The case with the holy water is just one example of how we share more of ourselves than we think at Mass. I mean there's hand-shaking, hand-holding (if your parish is into that), a priest up there at the altar praying the Eucharist Prayer between hacking up a lung and wiping his nose. Yeah, I've seen that more than once unfortunately. And let us not forget the most obvious of almost-too-close-for-comfort intimacies at Mass: communion. I once heard a story about a Protestant speaking to a Catholic about Catholic practices, saying something to the effect of, "I can appreciate your belief in the bread and wine becoming the actual body and blood of Jesus. But you all drink from the same cup, and that's nasty!"
He's got a point. I don't even like sharing my food at the dinner table, but I drink from a chalice that has been sipped from over and over again. And yeah, there's nothing hygienic about it, no matter how much I'd like to believe that it being the Blood of Christ washes away the germs - either that or it's alcohol content.

To wrap up this fleshy meditation, I think it's important to note that at Mass, where we are fed and nourished and strengthened to spiritually become one body in Christ with all our brothers and sisters, we actually do become one body in a very mystically physical way. We dip our hands in the same water. We embrace or shake hands. Our tongues might grace the finger of the priest or Eucharistic minister at communion (though I hope no one strives to do that because that's gross). And we drink from the same blessed cup!

Jesus, in his ministry, was not afraid to blur those boundaries of human contact either. He touched the infirmed. He put his fingers in their ears and mouths (I reiterate, that's gross). He even went as far as making mud out of his spittle and rubbing it in someone's eyes! And he sat down and ate with people. Now sharing a meal may seem pretty innocuous as it relates to this topic, but I've eaten family-style at a Mediterranean restaurant. Everyone's touching all the food, and reusing their spoons to get more hummus and tabouli, taking olive pits out of their mouths and then double dipping their pita bread in the tzatziki.* It's dangerously intimate, and I'd imagine that's kind of what it was like to eat a meal in Palestine at the time of Christ. Jesus and everyone else around him were sharing more than just food, I'm sure. So it really puts into perspective the shock it must have caused for him to eat with so-called "sinners!" In a culture with no dichotomy between body and soul, one can only presume the scandal of eating what was touched by moral outcasts of society.

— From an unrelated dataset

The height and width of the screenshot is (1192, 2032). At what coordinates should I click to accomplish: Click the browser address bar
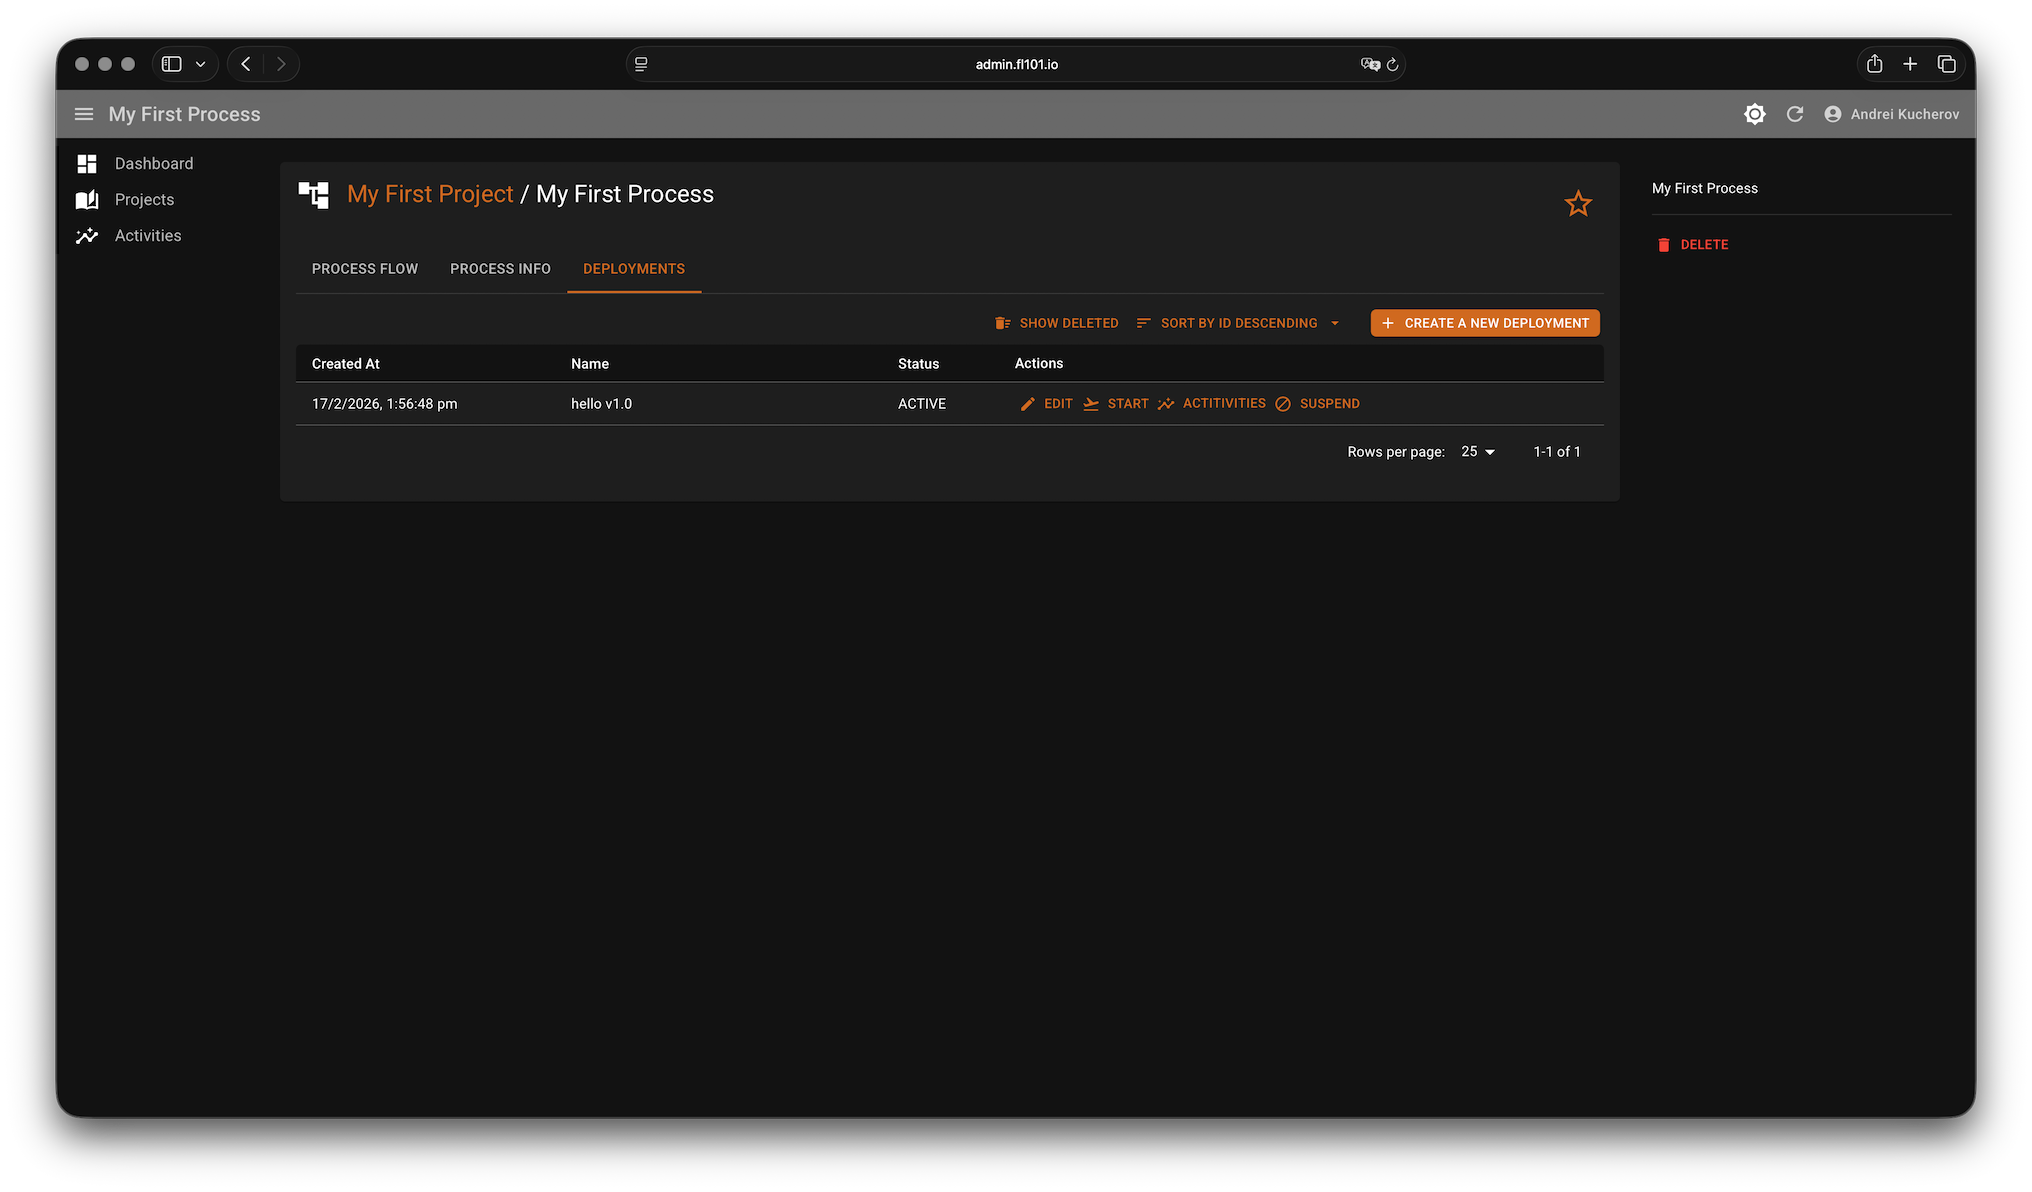click(x=1016, y=64)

Bottom line (if I haven't strayed too far from it): There is a nearly imperceptible, mystical, earthy, and very real exchange of bodiliness inherent in our worship, and it does not always merit our total revulsion. The Son of God came as a bodily person like the rest of us and interacted with other people as such, even to the extent of risking infection.
 And at the end of the day our flesh all gets collected and co-mingles in a neat little pile - the dust to which we shall return, one body in Christ.


*Yeah, that meal gave me one of the worst cases of the runs in my life.